Bazı dostlarım bir işadamı olarak niye ekonomi ve iş dünyası ile ilgili yazmadığımı soruyor.

 Haksız da değiller. İş dünyası ile ilgili birçok şey yazabilirim. 

 Fakat öncelikle, başarı ve başarsızlığa giden yolda, yaşadığımız toplumun davranışlarını, içinde bulunduğumuz durumu iyi tahlil etmeyi çok değerli buluyorum.

Çünkü hangi yöntemlerle, hangi sonuca ulaşacağımızı belirleyen faktör içinde yaşadığımız gerçeklerdir. 

  Günlük yaşamımızda, iş hayatımızda bizi olumlu olumsuz etkileyen birçok şey yaşıyoruz.

Mesela trafikte bencil davranan, kurallara uymayan bir sürücü, evlilik ve iş hayatında daha anlayışlı hoş görülü biri olabilir mi ?

 Sıraya giren o kadar kişinin hakkını gasp edip öne geçmeye çalışan birisi ile ticarette başarılı bir ortaklık yapılabilir mi ?

Bir kurumda çalışanın maaşını beğenmeyip işi savsaklamasına,

bir yöneticinin çalışanlarına karşı adaletsiz tutumuna, 

saygı duyulur mu?

Günlük hayatımızda bizi rahatsız eden birçok olayla karşılaşıyoruz.

Kendimizi güvende hissetmediğimiz anlarımız oluyor.

Geçmiş ile günümüzde yaşananları karşılaştırıyoruz.

Günümüzde insanların kişisel menfaatleri için neleri yapabileceklerini görüyoruz. 

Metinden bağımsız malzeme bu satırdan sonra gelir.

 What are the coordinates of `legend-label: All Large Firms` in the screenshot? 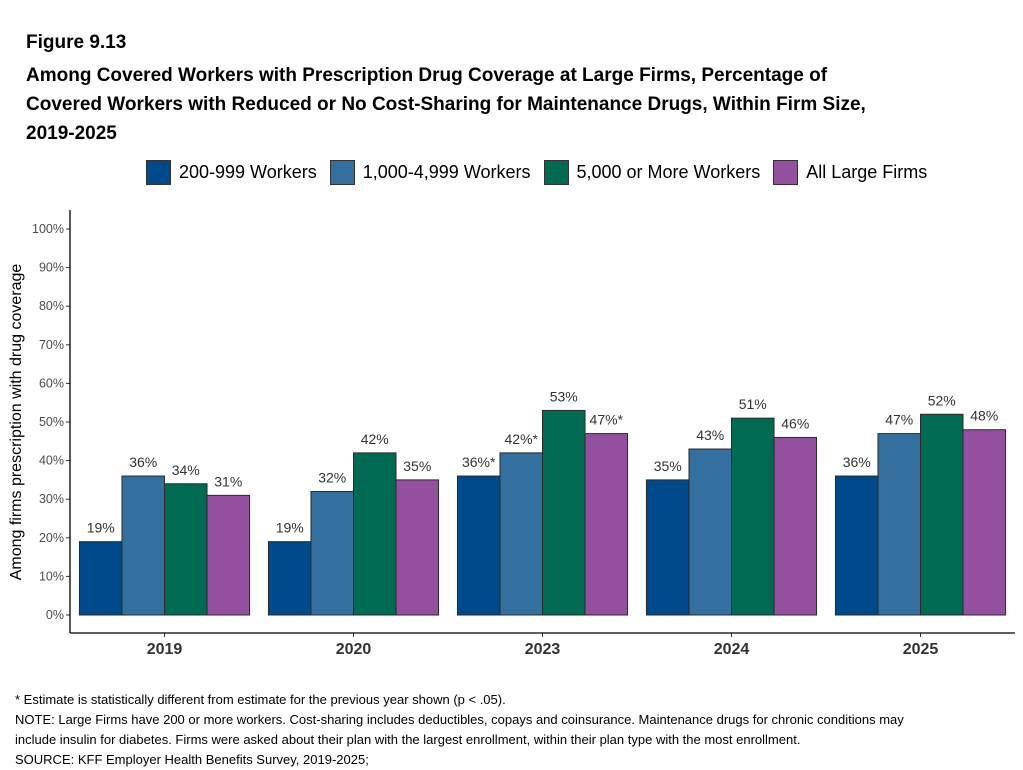 It's located at (867, 172).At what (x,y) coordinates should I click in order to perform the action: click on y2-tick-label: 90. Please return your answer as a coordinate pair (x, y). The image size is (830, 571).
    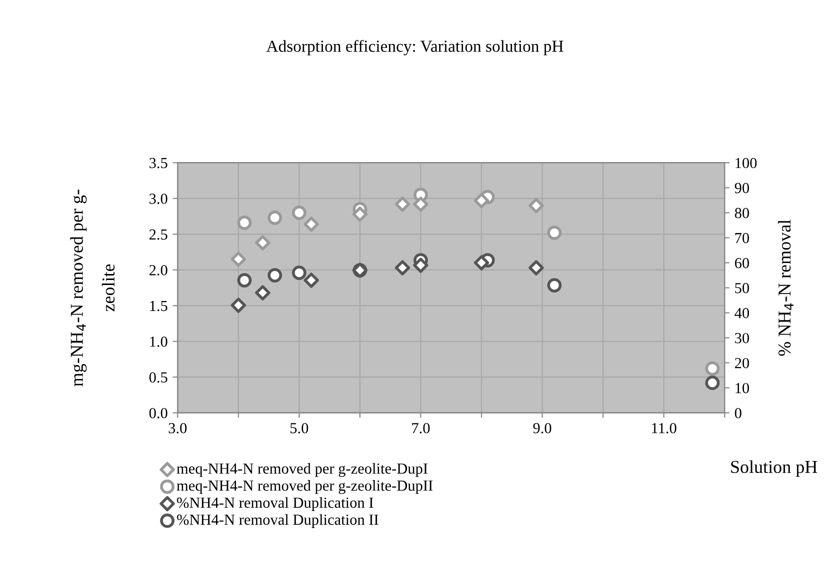
    Looking at the image, I should click on (742, 188).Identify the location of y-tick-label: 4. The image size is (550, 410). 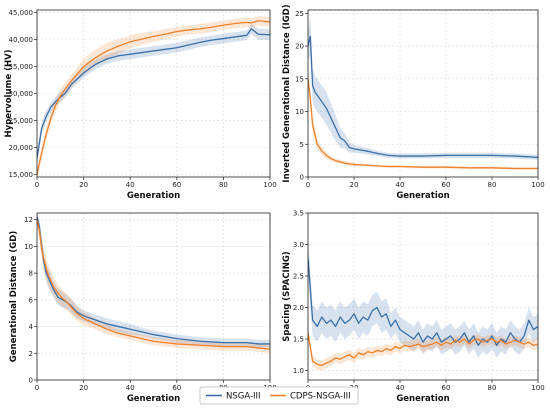
(32, 327).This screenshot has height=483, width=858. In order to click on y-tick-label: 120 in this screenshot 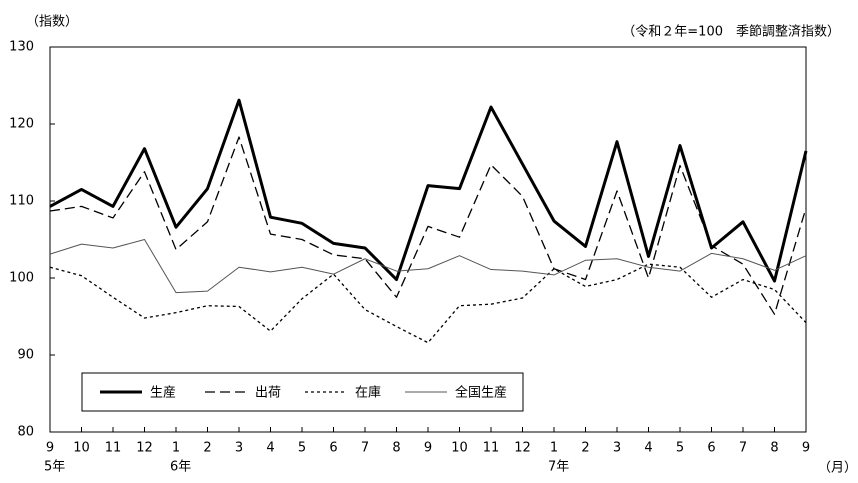, I will do `click(22, 124)`.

Ve bunlar bizi çok rahatsız ediyor.

Ne iş yaparsak yapalım,  eğer kendimizi iyi hissetmezsek hayatın her alanında başarıya ulaşmamız mümkün olmaz.

 Bizi rahatsız eden her meselede kendimizle hesaplaşmalıyız.

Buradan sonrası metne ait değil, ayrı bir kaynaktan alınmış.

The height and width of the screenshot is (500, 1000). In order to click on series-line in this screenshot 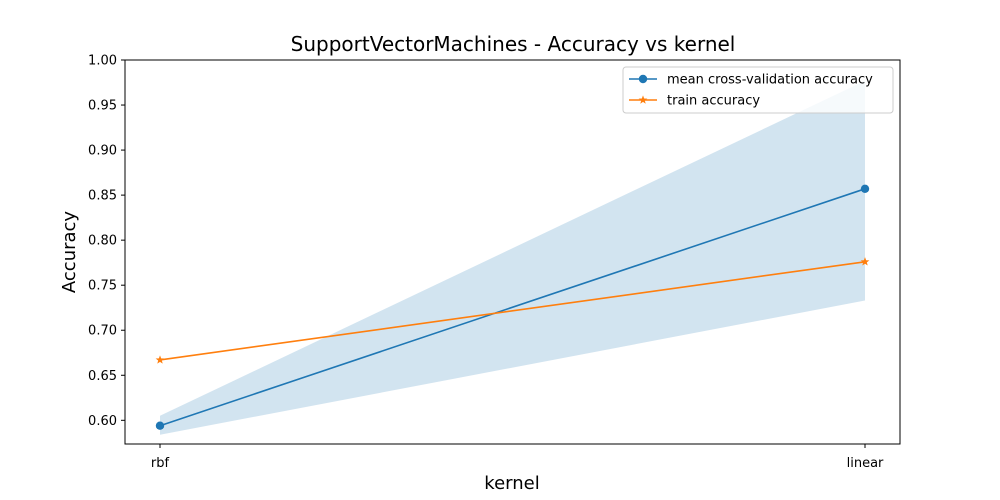, I will do `click(512, 310)`.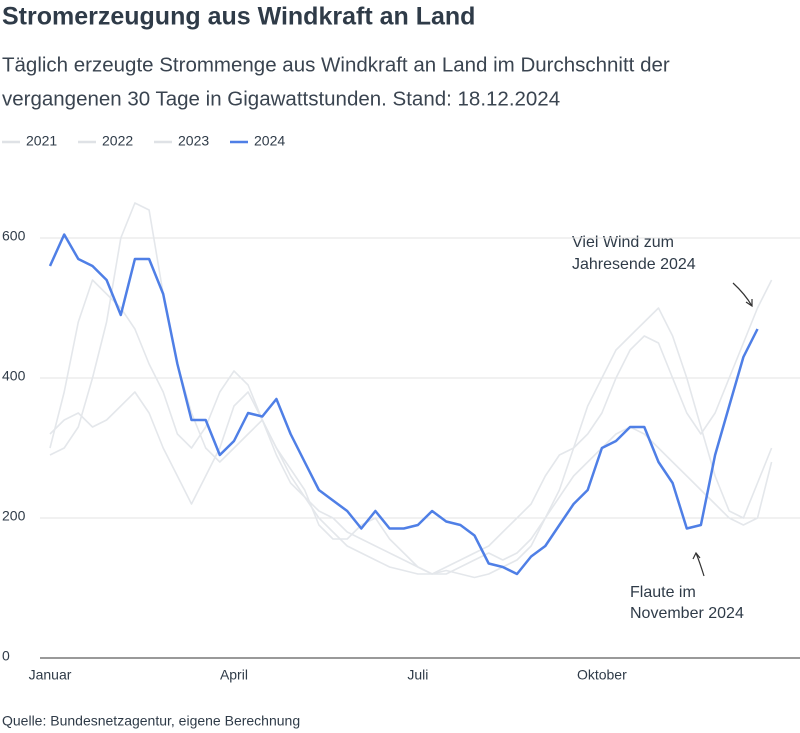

Sorunun kaynağı biz olmamalıyız.

Her yol mubah diyen anlayışlardan uzak durmalıyız.

İster iş hayatımızda başarı isteyelim, ister ailemizle huzurlu mutlu bir hayatı hayal edelim, ister sosyal hayatta saygın güvenilir bir birey olmak isteyelim…

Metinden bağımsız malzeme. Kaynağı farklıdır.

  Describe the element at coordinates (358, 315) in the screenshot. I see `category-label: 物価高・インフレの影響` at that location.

Etrafımızda olup biteni iyi analiz etmeliyiz.

İçinde bulunduğumuz ekonomik iklime göre ticaretimize yön vermeliyiz.

Özel hayatımızda ve iş hayatımızda güzel ahlaki değerlere sahip insanlara değer vermeliyiz.

Topluma, birey olarak iyi rol modeller olmayız ki, söyleyeceğimiz sözlerin anlamı olsun.

Hayatta başarılı olmak çok önemli, 

Ama nasıl başarılı olunduğu bence daha çok önemli.